Like other sarcoidosis patients, Faber must be vigilant in protecting the immune system. She wears a surgical mask in public.

“I’ve learned to be OK with not having enough energy to do that load of laundry right now, I can put off doing that until tomorrow, but not being able to go to church like I like to, is the hardest,” she said. “Just the normal everyday things people take for granted – and you’re not able to do it.”

Most patients who are treated for this disease end up being referred by their primary care physician to a pulmonary specialist and/or critical care physician. One of those is Dr. Yasser Moussa Aleech from the Pulmonary Clinic of Southern Michigan (PCSM), where Faber is a patient.

Sarcoidosis education and research are ongoing, but doctors are first concerned with learning what causes it.

“The first step in treating any disease is to know why you have the disease, what causes it” Aleech said. “Unfortunately, with sarcoidosis we don’t have that knowledge. Yet.”

Symptoms of sarcoidosis vary so widely that no screening test exists specifically for the disease, Aleech said.

“Any unusual symptoms you have must be taken seriously,” Aleech said. “Keep your eyes open to any respiratory or skin lesions. This is often a multi-system disease, so follow up with someone who knows how to follow sarcoids.”

Faber’s two adult children, a teacher and a nurse, are checked annually as a precaution. Aleech encourages family members to be aware of this medical history, but there is no medical protocol that would require any kind of screening as a precaution.

Faber said she could not locate anything in her genealogy to suggest she was at risk for the disease.

“I did a family tree and there is nothing I could find for four generations back about anyone else having sarcoids in my family,” she said.

The outlook for sarcoidosis patients is as varied as the symptoms of the disease. Many recover with no long-term problems, but in about a third of patients, the disease leads to organ damage and possibly death.

Faber and her family leave nothing to chance. Her husband, Jack, a “young retiree” made the decision to spend more time with his wife, and enjoy their time together, especially the good days she has.

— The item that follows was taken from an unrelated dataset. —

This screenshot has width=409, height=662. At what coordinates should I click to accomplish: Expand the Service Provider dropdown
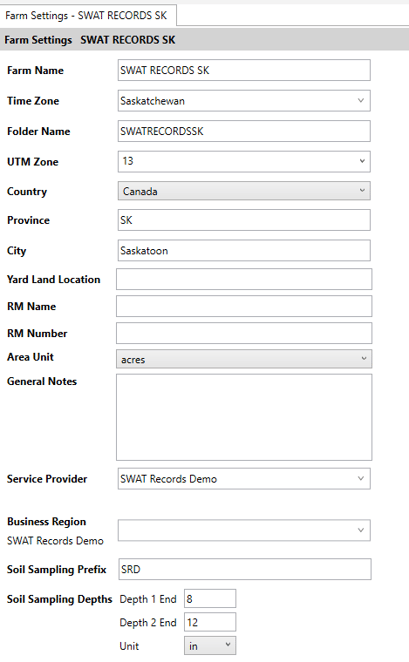tap(244, 479)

“People ask what can they do for me and I tell them, praying for me is good, and thank you, but please pray for my family – they really need the prayer,” Faber said.

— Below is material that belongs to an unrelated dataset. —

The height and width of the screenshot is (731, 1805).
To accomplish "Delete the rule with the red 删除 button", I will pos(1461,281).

“I want the medical profession to know, we haven’t given up on them. They will find the cure. If they listen, they will find it. If they stick with it, they will find a cure. I believe they will. I just know it.”

What is Sarcoidosis?

Sarcoidosis (sar-koy-DO-sis) is a disease of unknown cause that leads to inflammation. This disease affects your body’s organs.

In people who have sarcoidosis, the inflammation doesn’t go away. Instead, some of the immune system cells cluster to form lumps called granulomas (gran-yu-LO-mas) in various organs in your body.

Sarcoidosis can affect any organ in your body. However, it’s more likely to affect some organs than others. The disease usually starts in the lungs, skin, and/or lymph nodes (especially the lymph nodes in your chest).

Also, the disease often affects the eyes and liver. Although less common, sarcoidosis can affect the heart and brain, leading to serious complications, including death.

Who is at risk?

Sarcoidosis affects people of all ages and races. However, it’s more common among African Americans and Northern Europeans. In the United States, the disease affects African Americans somewhat more often and more severely than Whites.

Signs and symptoms of sarcoidosis:

Many people who have sarcoidosis have no signs or symptoms or mild ones. Often, the disease is found secondarily, for example, a chest x-ray for suspected pneumonia. The signs and symptoms of sarcoidosis vary depending on which organs are affected.

Is there a cure?

No. At this time, research for the cause and cure of sarcoidosis is ongoing.